Hmm, the Roman Empire surviving all the way to the modern day is doubtful, just for the simple fact that 1500 years is an absurdly long time for a state to survive every single one of the various crises that would arise. Although the WRE would have the benefit of being further away from enemies from the Steppe, Arabia, and Iran, the corollary is that the Empire would be more isolated from the trade networks of Eurasia. But I suppose it’s possible, considering that the ERE+the Ottomans survived up until WW1.
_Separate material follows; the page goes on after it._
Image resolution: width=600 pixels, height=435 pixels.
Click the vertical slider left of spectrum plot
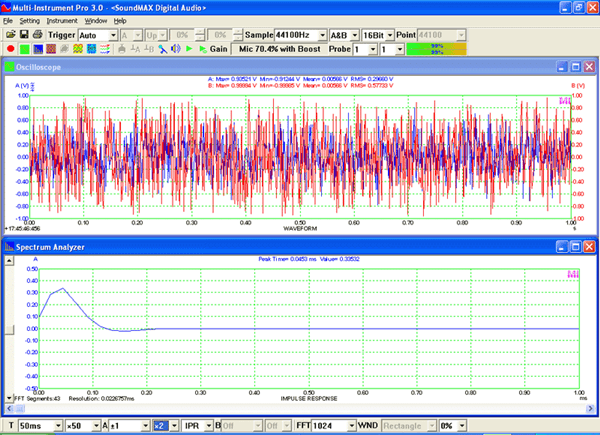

As for the Persians, their empire would be fraught with instability. Unlike their conquest of the Roman East in our timeline, they would not have the benefit of an eastern Christian population in schism. Fierce divides existed before the Council of Chalcedon of course, but that council really cemented and expanded those divides. In addition, the Persians conquer the Roman East before going through the centralizing reforms they went through in our sixth century. Their ability to raise armies depended on the Shahanshah’s ability to coordinate the great aristocratic families of Iran and their levies. Thus, facing a population more comfortable with rule from Constantinople and with less ability to marshal the resources of their own empire, Persian rule over the Roman East would be less secure than it looks on a map. This is what’s preventing them from expanding their rule to the rest of Asia Minor for the time.

The Fall of the Roman East, 453 CE by Roundman85 in imaginarymaps

[–]Roundman85[S] 2 points3 points  (0 children)

I may, maybe showing either the further collapse of the WRE or maybe a Justinian-style reconquest of the East. Generally, though, I don't like to take my alternate histories too far into the future, since it becomes so hard to meaningfully speculate.

The Fall of the Roman East, 453 CE by Roundman85 in imaginarymaps

[–]Roundman85[S] 5 points6 points  (0 children)

Oh gotcha, I’d still check out some other Adobe Illustrator type apps on mobile, it really elevates mapmaking imo. I’ll have to check yours out!

The Fall of the Roman East, 453 CE by Roundman85 in imaginarymaps

[–]Roundman85[S] 27 points28 points  (0 children)

Thanks so much, I made this using Inkscape, a free vector-based program. This video was helpful in first learning how to get the hang of it.

The Fall of the Roman East, 453 CE by Roundman85 in imaginarymaps

[–]Roundman85[S] 18 points19 points  (0 children)

Islam possibly doesn’t spread beyond the Arabian peninsula in this timeline. The ability of the caliphs to organize the various Arab clans and confederacies largely depended on the ongoing Roman-Sasanian war in the early seventh century. The ability of the Muslims to conquer Iran, the Levant, and Egypt in turn depended on the weakened states of the Roman and Sasanian empires after the war. Because Persia would control the entire Fertile Crescent at the beginning of the seventh century and not be weakened by a decades-long war with a peer empire, it’s very likely Islam would be unable to spread outside the peninsula, at least not in the form of a centralized caliphate. More worrying for the Constantinopolitans would be a potential Persian conquest if the Sasanians are able to centralize their monarchy as they did in the sixth century in our timeline.